- _Text passage_:

RASHID JOHNSON: Seeing in the Dark | Gray Gallery, Chicago/New York, N.Y.

Frieze Viewing Room / Gray Gallery Website

A Frieze Masters presentation, the gallery is showing photographic portraits of the homeless people Rashid Johnson came to know in downtown Chicago at the start of his career working from a South Michigan Avenue studio in 1998-99. ($22,000-$28,000)


From left, $24,000 | ARTIST UNKNOWN, Tall, horned Bobo funerary mask, circa 1930s (carved wood with earth pigments and indigenous fiber, 63 x 13 x 12 inches / 160.02 x 33.02 x 30.48 cm); and RESERVED | FAITH RINGGOLD, “Black Light Series #2: Man,” 1967 (oil on canvas, 30 inches x 24.02 inches / 76.2 cm x 61 cm). | Photo courtesy ACA Galleries

FAITH RINGGOLD: Ancestors & Antecedents | ACA Galleries, New York, N.Y.

- _What you will do_:
1) According to the gallery listings, where was Rashid Johnson working from in 1998-99?
2) Carry on the gallery listings from the point where they stop.

- _Data provided_:

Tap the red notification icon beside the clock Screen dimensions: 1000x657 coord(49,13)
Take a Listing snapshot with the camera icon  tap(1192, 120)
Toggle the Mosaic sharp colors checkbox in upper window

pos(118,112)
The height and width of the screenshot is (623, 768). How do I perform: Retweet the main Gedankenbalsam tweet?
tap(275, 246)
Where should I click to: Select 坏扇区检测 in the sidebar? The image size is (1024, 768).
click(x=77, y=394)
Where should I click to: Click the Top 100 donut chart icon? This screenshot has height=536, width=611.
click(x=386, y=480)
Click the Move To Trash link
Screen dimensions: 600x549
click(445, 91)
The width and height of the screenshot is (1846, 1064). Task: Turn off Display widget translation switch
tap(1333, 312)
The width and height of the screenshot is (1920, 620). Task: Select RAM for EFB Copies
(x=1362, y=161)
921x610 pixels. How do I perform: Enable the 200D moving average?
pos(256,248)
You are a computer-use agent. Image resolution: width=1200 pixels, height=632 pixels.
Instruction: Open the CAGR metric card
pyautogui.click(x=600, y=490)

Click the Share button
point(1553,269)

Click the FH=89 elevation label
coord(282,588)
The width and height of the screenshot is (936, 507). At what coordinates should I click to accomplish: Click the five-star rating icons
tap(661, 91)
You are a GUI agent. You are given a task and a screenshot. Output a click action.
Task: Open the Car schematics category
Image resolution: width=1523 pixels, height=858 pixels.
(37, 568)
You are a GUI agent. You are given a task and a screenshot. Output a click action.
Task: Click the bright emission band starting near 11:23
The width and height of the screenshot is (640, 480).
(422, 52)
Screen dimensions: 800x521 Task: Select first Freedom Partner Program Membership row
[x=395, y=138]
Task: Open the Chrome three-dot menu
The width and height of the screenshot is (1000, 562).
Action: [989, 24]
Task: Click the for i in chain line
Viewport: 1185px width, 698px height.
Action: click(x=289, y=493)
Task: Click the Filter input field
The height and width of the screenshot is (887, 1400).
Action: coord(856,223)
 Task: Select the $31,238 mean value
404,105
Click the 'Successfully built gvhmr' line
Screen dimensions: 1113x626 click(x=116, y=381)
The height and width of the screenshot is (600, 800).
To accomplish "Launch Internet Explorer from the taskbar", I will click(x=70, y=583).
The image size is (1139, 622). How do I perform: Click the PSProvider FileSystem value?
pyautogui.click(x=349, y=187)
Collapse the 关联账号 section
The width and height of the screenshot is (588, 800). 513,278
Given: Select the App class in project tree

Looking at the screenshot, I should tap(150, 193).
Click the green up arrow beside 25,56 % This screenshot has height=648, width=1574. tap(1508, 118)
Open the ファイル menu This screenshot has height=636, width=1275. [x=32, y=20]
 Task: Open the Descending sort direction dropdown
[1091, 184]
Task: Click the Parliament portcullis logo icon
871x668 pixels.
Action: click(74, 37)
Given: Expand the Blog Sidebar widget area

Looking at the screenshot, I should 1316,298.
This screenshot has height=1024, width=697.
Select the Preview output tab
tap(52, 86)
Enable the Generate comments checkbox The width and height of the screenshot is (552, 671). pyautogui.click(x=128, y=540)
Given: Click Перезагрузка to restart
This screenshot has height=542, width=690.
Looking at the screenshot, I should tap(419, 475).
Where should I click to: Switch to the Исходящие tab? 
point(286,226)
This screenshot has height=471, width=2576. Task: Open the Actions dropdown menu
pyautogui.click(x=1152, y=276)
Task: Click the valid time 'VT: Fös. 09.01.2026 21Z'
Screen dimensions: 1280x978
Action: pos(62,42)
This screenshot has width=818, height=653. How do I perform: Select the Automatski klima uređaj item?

- _Answers to the exercises_:
1) A studio on South Michigan Avenue in downtown Chicago.

2)
Frieze Viewing Room / ACA Galleries Website

The Frieze Masters presentation includes seminal works by Faith Ringgold alongside Western and non-Western sources that have been an inspiration for six decades. The New Jersey-based artist’s paintings, prints, African masks, and painted tapestries, dating back to the mid-1960s, are in conversation with works by Jacob Lawrence, Ad Reinhardt, and Robert Gwathmey, as well as 20th century African sculpture. (Paintings POA, Tapestry Paintings $125,000-$325,000, African Masks $125,000, Various Prints $8,000-$40,000)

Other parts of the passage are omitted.